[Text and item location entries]
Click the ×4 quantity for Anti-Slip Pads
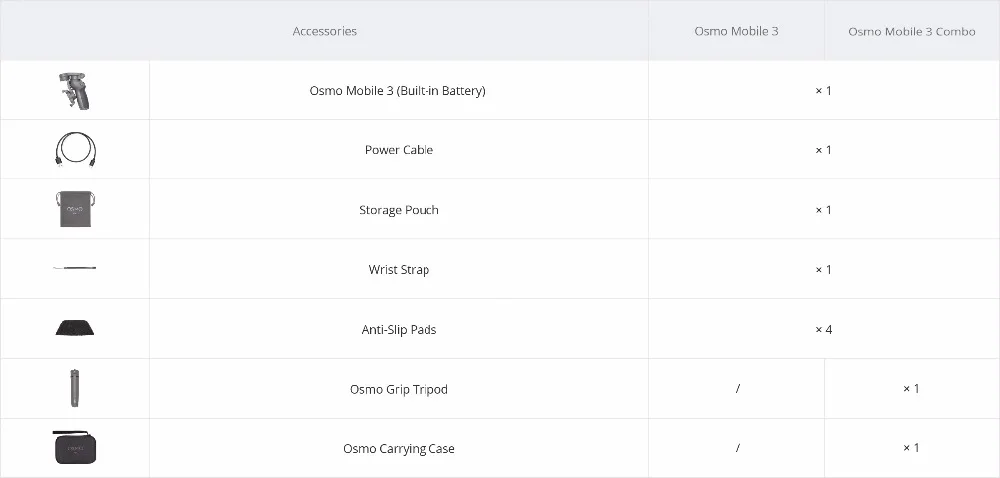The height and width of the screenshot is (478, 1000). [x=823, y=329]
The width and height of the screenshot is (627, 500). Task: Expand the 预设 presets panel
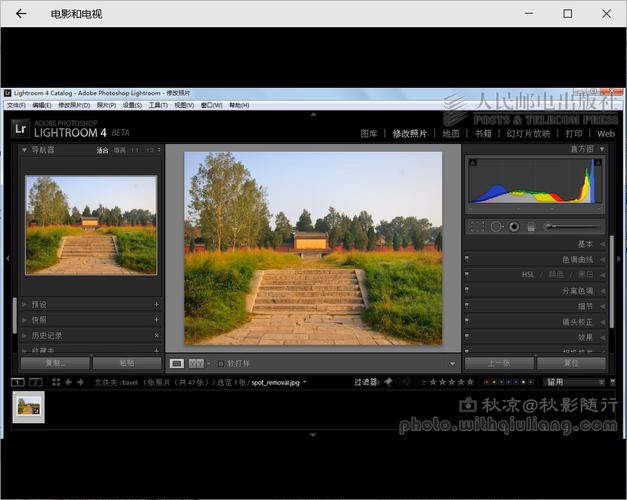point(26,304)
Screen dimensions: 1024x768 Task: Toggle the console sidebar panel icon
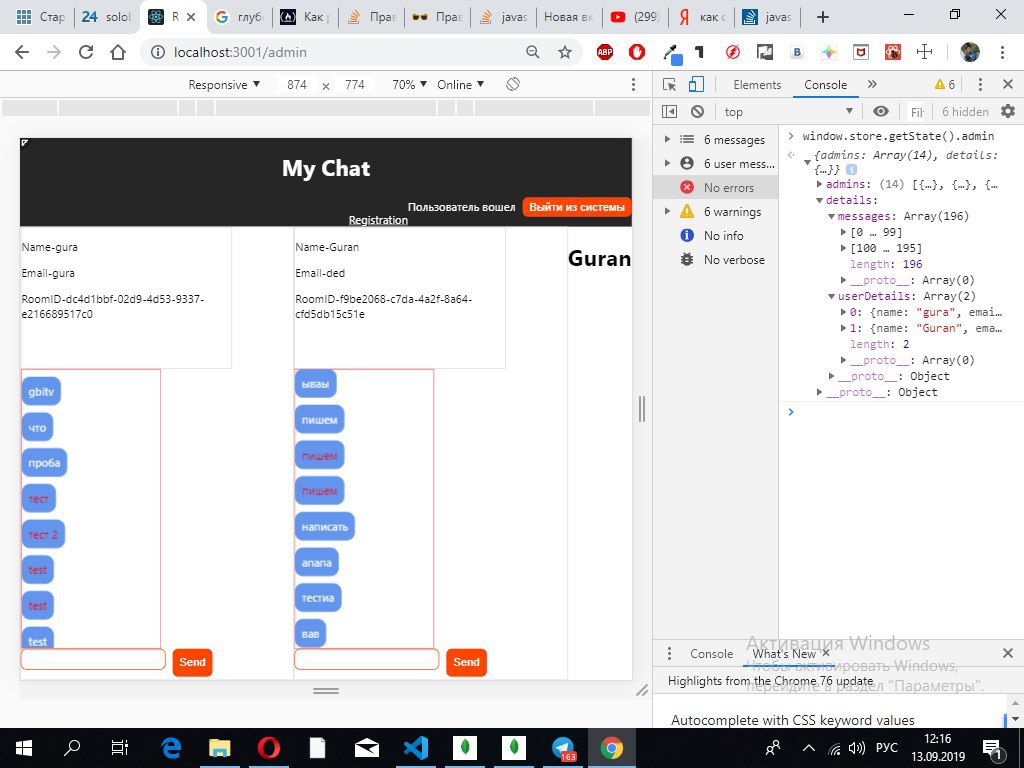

[WORK INSTRUCTIONS]: Reproduce every item above verbatim, line by line, omitting the pictures.

[CORRECT RESULT]:
Click the ×4 quantity for Anti-Slip Pads
The height and width of the screenshot is (478, 1000). [x=823, y=329]
The width and height of the screenshot is (627, 500). Task: Expand the 预设 presets panel
point(26,304)
Screen dimensions: 1024x768 Task: Toggle the console sidebar panel icon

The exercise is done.